Another such group, PolitiFact.com, concluded that "It is possible that Obama conspired his way to the precipice of the world's biggest job, involving a vast network of people and government agencies over decades of lies. Anything's possible. But step back and look at the overwhelming evidence to the contrary and your sense of what's reasonable has to take over."
Then there's the birth announcement in the Honolulu Advertiser on Aug. 13, 1961. "Of course, it's distantly possible that Obama's grandparents may have planted the announcement just in case their grandson needed to prove his U.S. citizenship in order to run for president someday," FactCheck.org judged. "We suggest that those who choose to go down that path should first equip themselves with a high-quality tinfoil hat."

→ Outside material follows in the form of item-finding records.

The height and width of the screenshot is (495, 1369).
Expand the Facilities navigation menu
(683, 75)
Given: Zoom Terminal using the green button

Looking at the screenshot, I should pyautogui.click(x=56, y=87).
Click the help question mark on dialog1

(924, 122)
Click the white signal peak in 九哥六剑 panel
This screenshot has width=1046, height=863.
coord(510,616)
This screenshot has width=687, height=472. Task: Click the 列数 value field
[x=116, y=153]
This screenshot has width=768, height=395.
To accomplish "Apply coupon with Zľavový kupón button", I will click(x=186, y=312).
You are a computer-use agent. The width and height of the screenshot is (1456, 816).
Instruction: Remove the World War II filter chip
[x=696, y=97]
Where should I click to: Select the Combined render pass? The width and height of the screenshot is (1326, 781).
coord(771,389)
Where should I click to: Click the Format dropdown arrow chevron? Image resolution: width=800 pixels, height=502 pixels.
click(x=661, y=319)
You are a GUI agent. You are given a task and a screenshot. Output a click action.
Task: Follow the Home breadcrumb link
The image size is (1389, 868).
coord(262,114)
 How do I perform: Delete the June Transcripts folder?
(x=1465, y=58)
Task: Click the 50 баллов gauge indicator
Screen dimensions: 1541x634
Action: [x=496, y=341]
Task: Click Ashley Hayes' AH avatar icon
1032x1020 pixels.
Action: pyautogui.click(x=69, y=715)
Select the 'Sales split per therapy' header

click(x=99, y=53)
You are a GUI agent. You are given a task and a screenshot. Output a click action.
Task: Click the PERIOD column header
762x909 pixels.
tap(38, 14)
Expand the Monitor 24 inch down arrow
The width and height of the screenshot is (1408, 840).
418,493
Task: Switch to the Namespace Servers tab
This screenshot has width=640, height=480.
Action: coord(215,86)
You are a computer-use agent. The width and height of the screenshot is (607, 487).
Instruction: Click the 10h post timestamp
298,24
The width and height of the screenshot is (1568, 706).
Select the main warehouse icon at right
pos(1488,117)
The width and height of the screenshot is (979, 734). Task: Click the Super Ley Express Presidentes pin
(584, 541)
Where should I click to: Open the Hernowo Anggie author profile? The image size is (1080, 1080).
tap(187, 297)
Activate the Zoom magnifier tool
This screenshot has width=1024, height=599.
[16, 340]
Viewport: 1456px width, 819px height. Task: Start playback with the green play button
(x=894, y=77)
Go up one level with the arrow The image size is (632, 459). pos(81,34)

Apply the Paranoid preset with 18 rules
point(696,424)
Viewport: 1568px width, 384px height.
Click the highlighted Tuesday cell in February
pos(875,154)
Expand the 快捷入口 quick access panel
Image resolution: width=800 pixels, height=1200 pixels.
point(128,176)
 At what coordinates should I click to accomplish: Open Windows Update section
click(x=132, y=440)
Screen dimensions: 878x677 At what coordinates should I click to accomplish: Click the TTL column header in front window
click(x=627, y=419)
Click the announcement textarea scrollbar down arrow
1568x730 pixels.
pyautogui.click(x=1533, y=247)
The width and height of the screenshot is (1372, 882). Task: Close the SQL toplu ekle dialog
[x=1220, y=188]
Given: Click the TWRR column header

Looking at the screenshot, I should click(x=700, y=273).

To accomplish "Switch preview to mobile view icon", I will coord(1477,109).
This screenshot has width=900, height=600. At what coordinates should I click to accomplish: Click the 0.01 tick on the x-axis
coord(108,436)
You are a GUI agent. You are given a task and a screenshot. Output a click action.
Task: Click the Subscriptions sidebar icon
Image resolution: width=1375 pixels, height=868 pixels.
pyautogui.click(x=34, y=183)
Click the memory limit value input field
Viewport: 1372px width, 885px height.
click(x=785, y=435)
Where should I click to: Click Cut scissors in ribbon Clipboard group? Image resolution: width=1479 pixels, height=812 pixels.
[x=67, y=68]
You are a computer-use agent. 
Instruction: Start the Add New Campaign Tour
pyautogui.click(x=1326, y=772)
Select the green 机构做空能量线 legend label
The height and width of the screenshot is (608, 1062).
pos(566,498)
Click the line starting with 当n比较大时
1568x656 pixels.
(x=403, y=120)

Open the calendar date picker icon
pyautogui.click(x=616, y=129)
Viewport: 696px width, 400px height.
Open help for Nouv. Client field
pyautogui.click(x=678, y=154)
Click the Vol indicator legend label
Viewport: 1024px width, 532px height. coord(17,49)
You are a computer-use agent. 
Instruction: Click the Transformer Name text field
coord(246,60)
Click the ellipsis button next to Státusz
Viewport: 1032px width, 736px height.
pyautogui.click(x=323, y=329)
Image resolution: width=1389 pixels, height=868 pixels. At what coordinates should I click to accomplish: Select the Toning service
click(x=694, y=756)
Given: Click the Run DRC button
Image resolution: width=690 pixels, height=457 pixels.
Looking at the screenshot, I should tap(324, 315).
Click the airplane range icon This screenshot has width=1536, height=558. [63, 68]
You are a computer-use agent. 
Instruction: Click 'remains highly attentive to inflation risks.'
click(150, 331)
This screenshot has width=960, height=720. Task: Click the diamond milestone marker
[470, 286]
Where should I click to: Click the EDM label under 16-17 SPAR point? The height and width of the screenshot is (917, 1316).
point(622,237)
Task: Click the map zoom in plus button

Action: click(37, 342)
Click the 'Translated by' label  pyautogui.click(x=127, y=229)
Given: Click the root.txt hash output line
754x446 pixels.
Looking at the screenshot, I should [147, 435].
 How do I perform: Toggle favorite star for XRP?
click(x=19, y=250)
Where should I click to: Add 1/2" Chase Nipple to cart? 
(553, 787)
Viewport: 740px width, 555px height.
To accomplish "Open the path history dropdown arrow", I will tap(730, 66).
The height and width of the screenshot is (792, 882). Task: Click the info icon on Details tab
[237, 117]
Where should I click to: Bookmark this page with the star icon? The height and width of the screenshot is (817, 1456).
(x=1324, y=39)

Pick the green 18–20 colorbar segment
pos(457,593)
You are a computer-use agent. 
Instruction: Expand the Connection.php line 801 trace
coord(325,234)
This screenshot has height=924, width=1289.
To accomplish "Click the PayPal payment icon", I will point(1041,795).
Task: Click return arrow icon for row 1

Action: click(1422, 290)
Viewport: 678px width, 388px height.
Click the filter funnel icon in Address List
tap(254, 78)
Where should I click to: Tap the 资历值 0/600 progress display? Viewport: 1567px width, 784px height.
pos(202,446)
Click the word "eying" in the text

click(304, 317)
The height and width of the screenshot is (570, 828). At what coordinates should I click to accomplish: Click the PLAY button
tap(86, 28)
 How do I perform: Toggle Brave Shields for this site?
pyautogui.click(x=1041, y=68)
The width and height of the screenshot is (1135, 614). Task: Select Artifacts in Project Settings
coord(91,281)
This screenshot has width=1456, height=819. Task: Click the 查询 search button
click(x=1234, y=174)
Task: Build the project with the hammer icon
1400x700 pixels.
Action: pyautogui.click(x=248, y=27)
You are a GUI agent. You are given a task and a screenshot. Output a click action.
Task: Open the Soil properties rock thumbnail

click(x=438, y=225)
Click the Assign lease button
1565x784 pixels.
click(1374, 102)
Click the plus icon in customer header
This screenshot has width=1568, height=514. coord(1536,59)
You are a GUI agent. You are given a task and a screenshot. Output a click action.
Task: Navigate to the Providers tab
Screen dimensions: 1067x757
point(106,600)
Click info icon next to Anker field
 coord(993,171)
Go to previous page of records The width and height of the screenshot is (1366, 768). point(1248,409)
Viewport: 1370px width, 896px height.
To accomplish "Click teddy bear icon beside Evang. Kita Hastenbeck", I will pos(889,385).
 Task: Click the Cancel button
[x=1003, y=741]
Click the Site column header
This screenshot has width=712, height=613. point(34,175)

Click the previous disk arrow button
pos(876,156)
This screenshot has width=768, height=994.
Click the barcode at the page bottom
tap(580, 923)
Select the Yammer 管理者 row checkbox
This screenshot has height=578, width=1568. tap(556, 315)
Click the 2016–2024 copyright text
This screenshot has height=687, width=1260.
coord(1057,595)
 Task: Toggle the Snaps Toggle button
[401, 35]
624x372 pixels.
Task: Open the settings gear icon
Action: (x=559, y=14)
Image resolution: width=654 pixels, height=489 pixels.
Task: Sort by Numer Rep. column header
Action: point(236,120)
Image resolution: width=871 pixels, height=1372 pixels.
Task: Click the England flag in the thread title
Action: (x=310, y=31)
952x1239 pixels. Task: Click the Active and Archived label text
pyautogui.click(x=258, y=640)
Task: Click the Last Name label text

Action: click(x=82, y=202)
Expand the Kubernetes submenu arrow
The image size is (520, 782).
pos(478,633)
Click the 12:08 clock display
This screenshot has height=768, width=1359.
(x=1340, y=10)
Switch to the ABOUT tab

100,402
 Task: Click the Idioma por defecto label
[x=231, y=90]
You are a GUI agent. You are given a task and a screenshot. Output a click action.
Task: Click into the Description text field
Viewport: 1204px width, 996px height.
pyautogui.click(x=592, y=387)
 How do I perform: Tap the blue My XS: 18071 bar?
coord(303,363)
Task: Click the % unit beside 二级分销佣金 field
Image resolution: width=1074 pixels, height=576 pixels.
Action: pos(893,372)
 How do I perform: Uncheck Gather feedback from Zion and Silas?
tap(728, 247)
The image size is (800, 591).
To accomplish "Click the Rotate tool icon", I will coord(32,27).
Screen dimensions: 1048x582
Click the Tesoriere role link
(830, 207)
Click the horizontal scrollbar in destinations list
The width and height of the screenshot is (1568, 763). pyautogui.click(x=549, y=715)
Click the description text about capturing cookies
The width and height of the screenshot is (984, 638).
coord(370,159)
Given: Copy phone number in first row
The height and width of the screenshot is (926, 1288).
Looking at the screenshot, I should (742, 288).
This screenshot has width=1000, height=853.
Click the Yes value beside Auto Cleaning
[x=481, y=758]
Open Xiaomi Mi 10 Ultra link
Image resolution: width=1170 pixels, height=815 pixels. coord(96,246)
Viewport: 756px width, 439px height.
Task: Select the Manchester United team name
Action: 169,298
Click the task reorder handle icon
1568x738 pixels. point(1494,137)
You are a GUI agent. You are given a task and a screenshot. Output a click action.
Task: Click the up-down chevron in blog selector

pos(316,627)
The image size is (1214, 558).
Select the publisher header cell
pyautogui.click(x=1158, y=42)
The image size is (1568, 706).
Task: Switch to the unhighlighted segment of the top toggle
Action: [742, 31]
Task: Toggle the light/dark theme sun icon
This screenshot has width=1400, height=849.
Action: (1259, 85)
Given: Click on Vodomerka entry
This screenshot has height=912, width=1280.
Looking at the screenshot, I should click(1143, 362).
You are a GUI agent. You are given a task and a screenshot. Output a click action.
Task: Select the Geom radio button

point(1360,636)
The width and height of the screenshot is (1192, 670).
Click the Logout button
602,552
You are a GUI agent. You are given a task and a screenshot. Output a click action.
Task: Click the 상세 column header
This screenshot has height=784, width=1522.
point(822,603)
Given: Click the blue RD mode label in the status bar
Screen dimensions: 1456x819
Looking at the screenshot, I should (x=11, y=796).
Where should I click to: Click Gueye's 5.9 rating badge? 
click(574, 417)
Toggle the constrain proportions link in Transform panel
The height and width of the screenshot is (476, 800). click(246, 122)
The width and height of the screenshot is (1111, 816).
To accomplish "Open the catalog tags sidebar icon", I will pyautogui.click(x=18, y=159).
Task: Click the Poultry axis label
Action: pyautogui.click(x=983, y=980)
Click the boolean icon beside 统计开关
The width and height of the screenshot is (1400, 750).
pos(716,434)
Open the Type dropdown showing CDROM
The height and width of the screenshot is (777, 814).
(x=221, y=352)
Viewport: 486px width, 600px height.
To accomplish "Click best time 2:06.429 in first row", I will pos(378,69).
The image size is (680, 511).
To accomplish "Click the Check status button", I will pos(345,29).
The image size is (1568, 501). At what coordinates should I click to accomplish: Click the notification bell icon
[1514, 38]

Berg and Schulz did not have the recommended headgear yesterday, but they had no shortage of accusations. They blamed the "disgrace" of the news media -- even Fox News! -- for covering up the birth scandal. They called Obama an "impostor" and a "poseur."
To further make the case about Obama's Americanness, they then called up Orly Taitz, a product of the former Soviet Union, to deliver the message in thickly accented English that the American news media are "aiding and abetting Mr. Obama in defrauding 300 million American citizens."
So the media should report that Obama is a citizen of Britain, Indonesia and the United States -- a triple national? "Quadruple!" Taitz called out.
The trio then went silent while a fourth participant, a minister, delivered a prayer that justice would be done to the usurper. The pastor then advised his fellow African Americans not to be fooled into thinking "that which has come from the womb of this white woman is now your redeemer."
The news conference by now had gone on for 90 minutes and had covered all the darkest areas of Obama conspiracy, including a call to withstand the race riots that would inevitably accompany Obama's ineligibility. And in the somewhat likelier event that Obama ignores Schulz and Berg? He would, Schulz's ad argues, "be entitled to no allegiance, obedience or support from the people. The armed forces would be under no legal obligation to remain obedient."
All of which would be a terrible shame. After all, Schulz declared, "I really like the guy." He just has a strange way of showing it.